Tenir leur promesse!
Je fréquente régulièrement les théâtres, bien que je ne sois pas une professionnelle du domaine culturel. Oui, je suis une amoureuse des arts vivants depuis longtemps. Je me sens privilégiée de recevoir ma dose d’oxygène plusieurs fois par semaine, grâce à la diversité de l’offre culturelle qui me permet de continuer à vivre dans cette société de plus en plus asphyxiante.
Début décembre 2022, j’ai été choquée d’apprendre que la direction du théâtre du Grütli, devenu Centre de production et de diffusion des arts vivants, en accord avec son projet initial, terminerait son mandat à la fin juin 2024 comme prévu normalement par la convention qui la lie à la Ville de Genève. Mais, mais, mais… une situation exceptionnelle est survenue entre-temps et a bousculé la normalité en provocant la fermeture des lieux culturels pendant deux ans. Cela ne s’était encore jamais produit, en tout cas depuis la fin de la Deuxième Guerre mondiale. Je n’ai pas fait une recherche historique pour savoir si les théâtres étaient fermés pendant la guerre, mais j’en doute. Les codirectrices, pendant la fermeture, devaient régler nombre de situations compliquées, maintenir les contacts avec les compagnies, tout en tentant de continuer à développer leur projet pour le rendre pérenne, alors que tout le monde vivait dans l’anormalité à titres divers.
Quoi de plus anormal pour un théâtre, privé de son public, de ne pouvoir développer pendant tout le temps imparti un projet qui a fait qu’on a été choisies pour diriger ce lieu! Tout bien considéré, à partir de mon rôle de spectatrice, le temps effectif – avec le public – de ce mandat aura été de quatre ans, soit une diminution d’un tiers de sa durée, ce qui n’est pas rien… Logiquement, à situation exceptionnelle, mesure exceptionnelle. Une prolongation de mandat pour compenser les deux années fortement perturbées pourrait être considérée comme allant de soi, mais cela n’est pas le cas. Pourquoi?
-=-=-
D'après le texte sur le théâtre du Grütli, à quel moment la direction devait-elle terminer son mandat ?

(Données de pointage sur captures d'écran et documents)
-=-=-
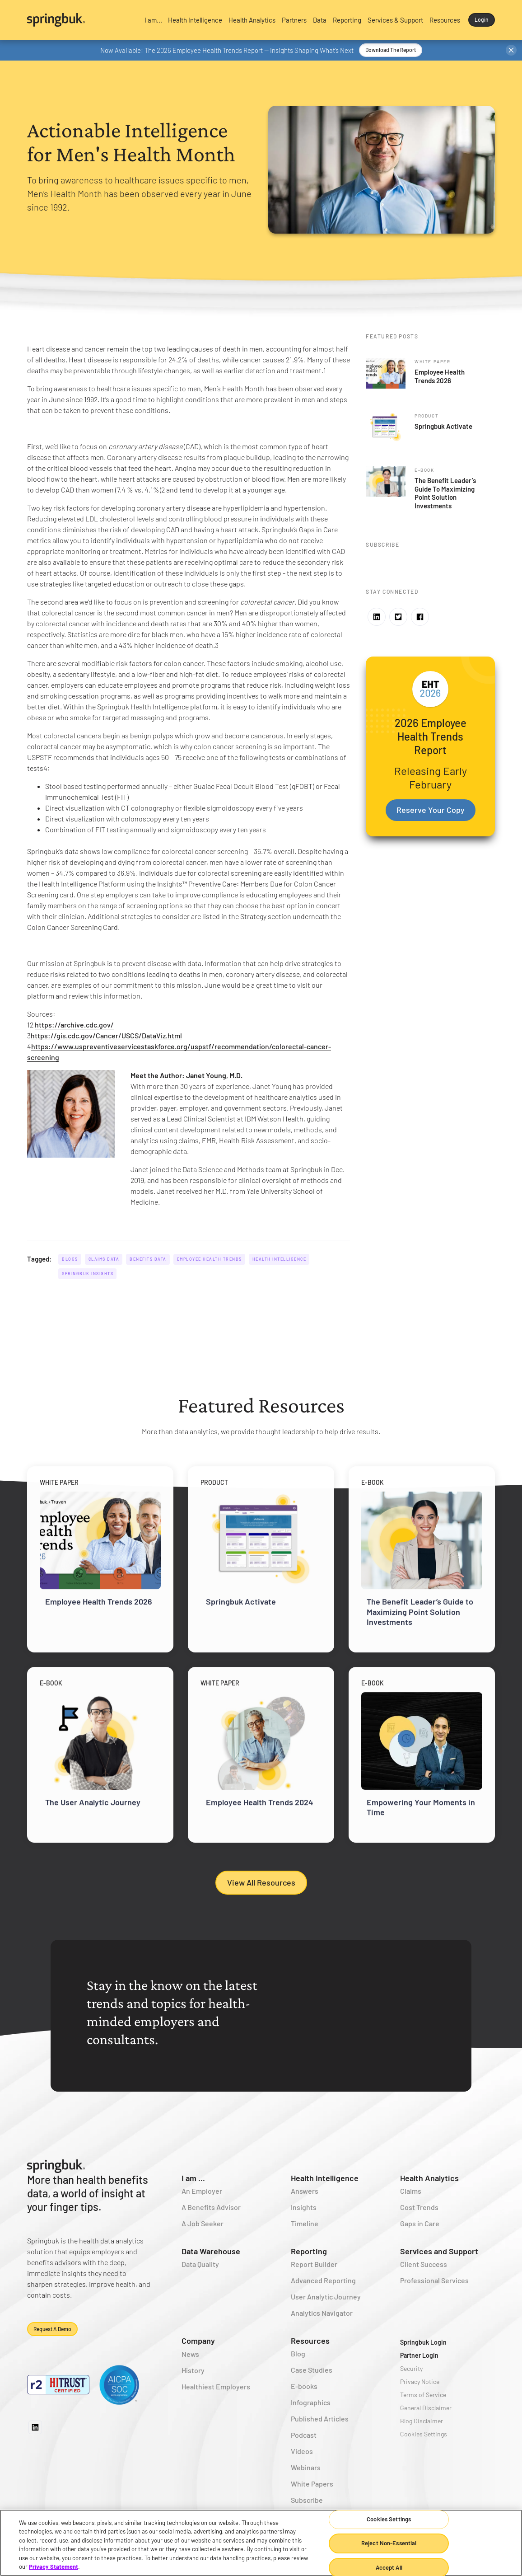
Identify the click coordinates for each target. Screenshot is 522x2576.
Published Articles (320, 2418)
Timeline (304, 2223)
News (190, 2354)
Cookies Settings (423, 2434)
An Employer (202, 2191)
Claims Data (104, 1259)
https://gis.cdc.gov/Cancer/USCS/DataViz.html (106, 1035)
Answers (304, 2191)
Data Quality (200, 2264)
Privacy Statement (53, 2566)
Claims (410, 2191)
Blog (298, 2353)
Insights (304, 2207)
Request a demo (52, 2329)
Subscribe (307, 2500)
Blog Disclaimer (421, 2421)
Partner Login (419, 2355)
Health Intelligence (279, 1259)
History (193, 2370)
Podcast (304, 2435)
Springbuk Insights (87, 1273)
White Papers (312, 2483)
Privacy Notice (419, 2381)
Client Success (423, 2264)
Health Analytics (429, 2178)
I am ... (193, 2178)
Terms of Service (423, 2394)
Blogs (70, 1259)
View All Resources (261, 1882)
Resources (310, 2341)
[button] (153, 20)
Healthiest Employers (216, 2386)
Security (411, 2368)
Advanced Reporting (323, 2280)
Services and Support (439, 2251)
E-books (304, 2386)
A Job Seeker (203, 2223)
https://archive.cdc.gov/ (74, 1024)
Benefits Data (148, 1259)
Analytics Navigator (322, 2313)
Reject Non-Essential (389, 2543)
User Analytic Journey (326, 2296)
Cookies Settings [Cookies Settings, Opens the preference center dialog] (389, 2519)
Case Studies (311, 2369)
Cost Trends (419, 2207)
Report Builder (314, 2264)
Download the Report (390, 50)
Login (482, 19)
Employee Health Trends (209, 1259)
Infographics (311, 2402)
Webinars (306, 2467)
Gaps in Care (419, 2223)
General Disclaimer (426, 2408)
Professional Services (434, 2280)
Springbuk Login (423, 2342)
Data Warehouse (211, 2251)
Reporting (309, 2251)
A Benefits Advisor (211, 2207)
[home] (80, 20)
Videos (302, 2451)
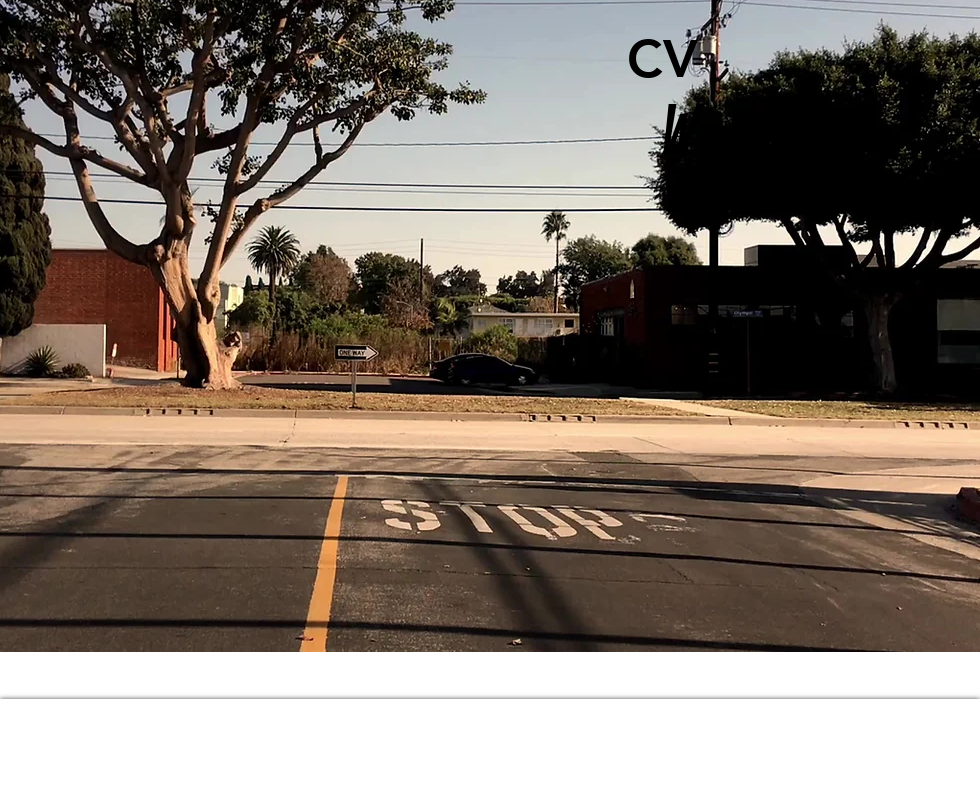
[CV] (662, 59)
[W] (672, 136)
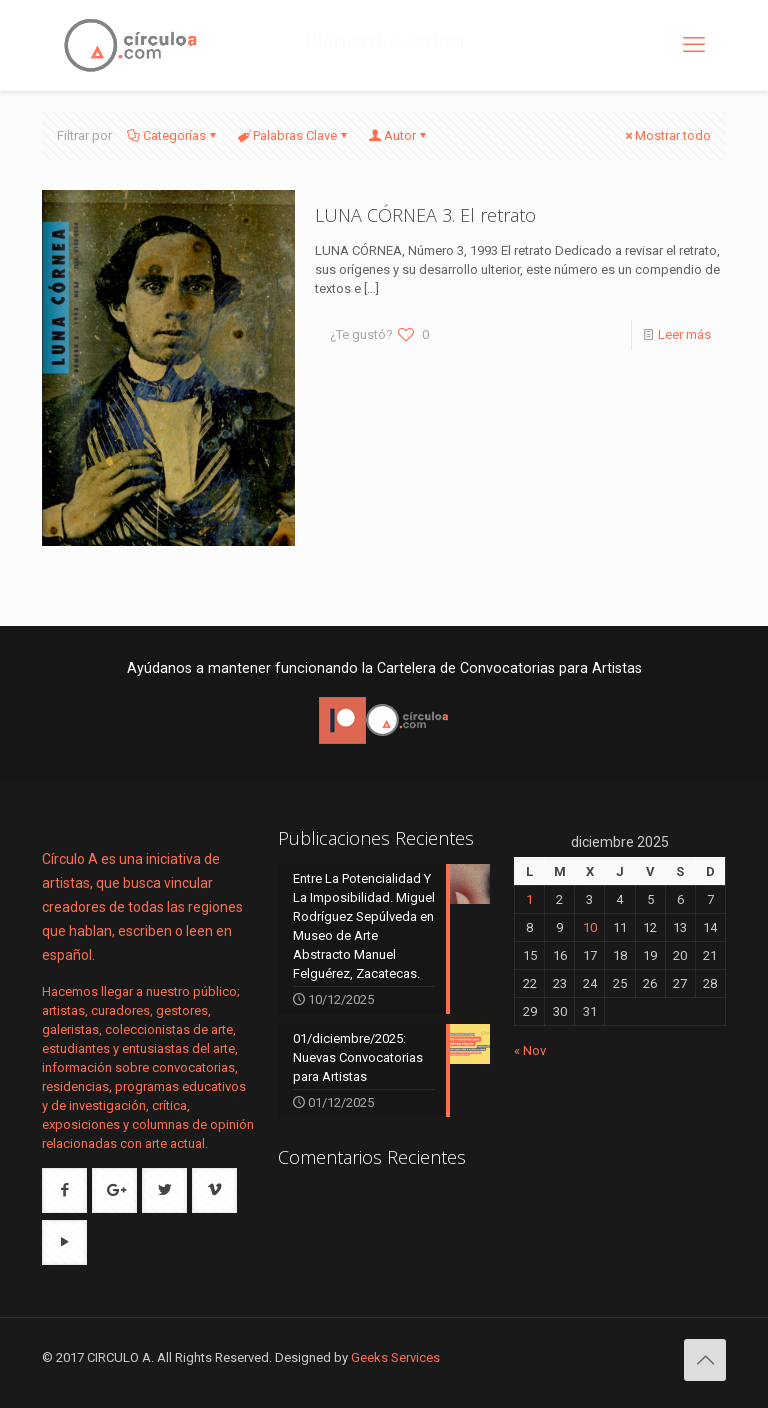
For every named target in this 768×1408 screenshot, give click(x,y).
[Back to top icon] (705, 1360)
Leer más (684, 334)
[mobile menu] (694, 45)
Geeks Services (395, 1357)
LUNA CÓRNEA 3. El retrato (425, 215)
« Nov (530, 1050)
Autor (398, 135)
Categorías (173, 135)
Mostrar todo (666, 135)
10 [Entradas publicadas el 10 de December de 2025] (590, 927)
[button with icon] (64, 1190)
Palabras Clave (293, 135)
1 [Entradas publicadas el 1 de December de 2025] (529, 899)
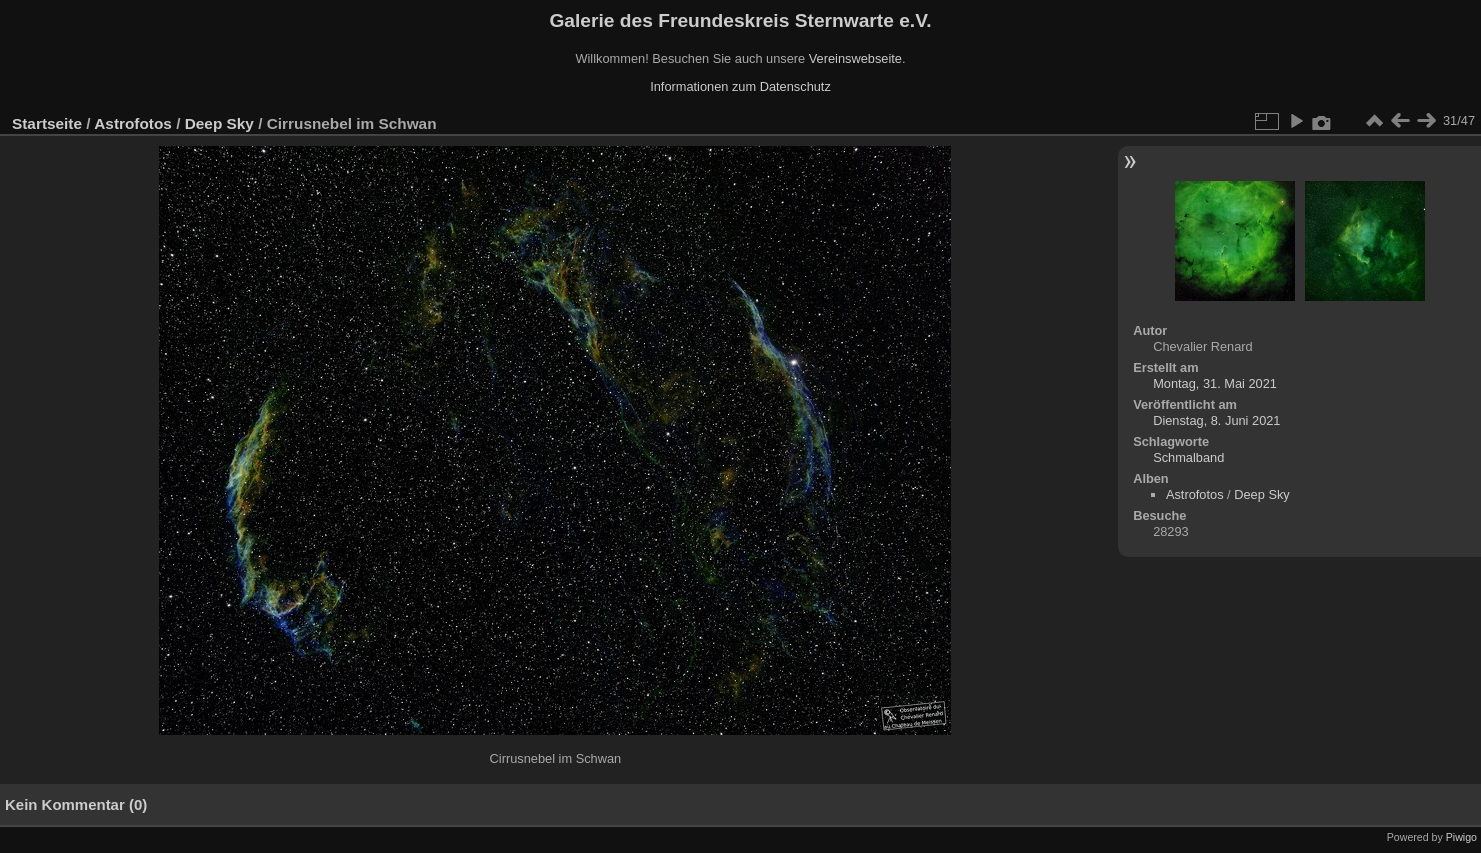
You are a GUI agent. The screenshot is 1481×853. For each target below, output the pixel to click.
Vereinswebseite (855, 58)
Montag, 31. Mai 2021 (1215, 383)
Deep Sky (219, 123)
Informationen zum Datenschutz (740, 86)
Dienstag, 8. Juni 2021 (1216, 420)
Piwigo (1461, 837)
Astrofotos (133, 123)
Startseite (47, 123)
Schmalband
-=-=-
• Résultat attendu: À la fin juin 2024.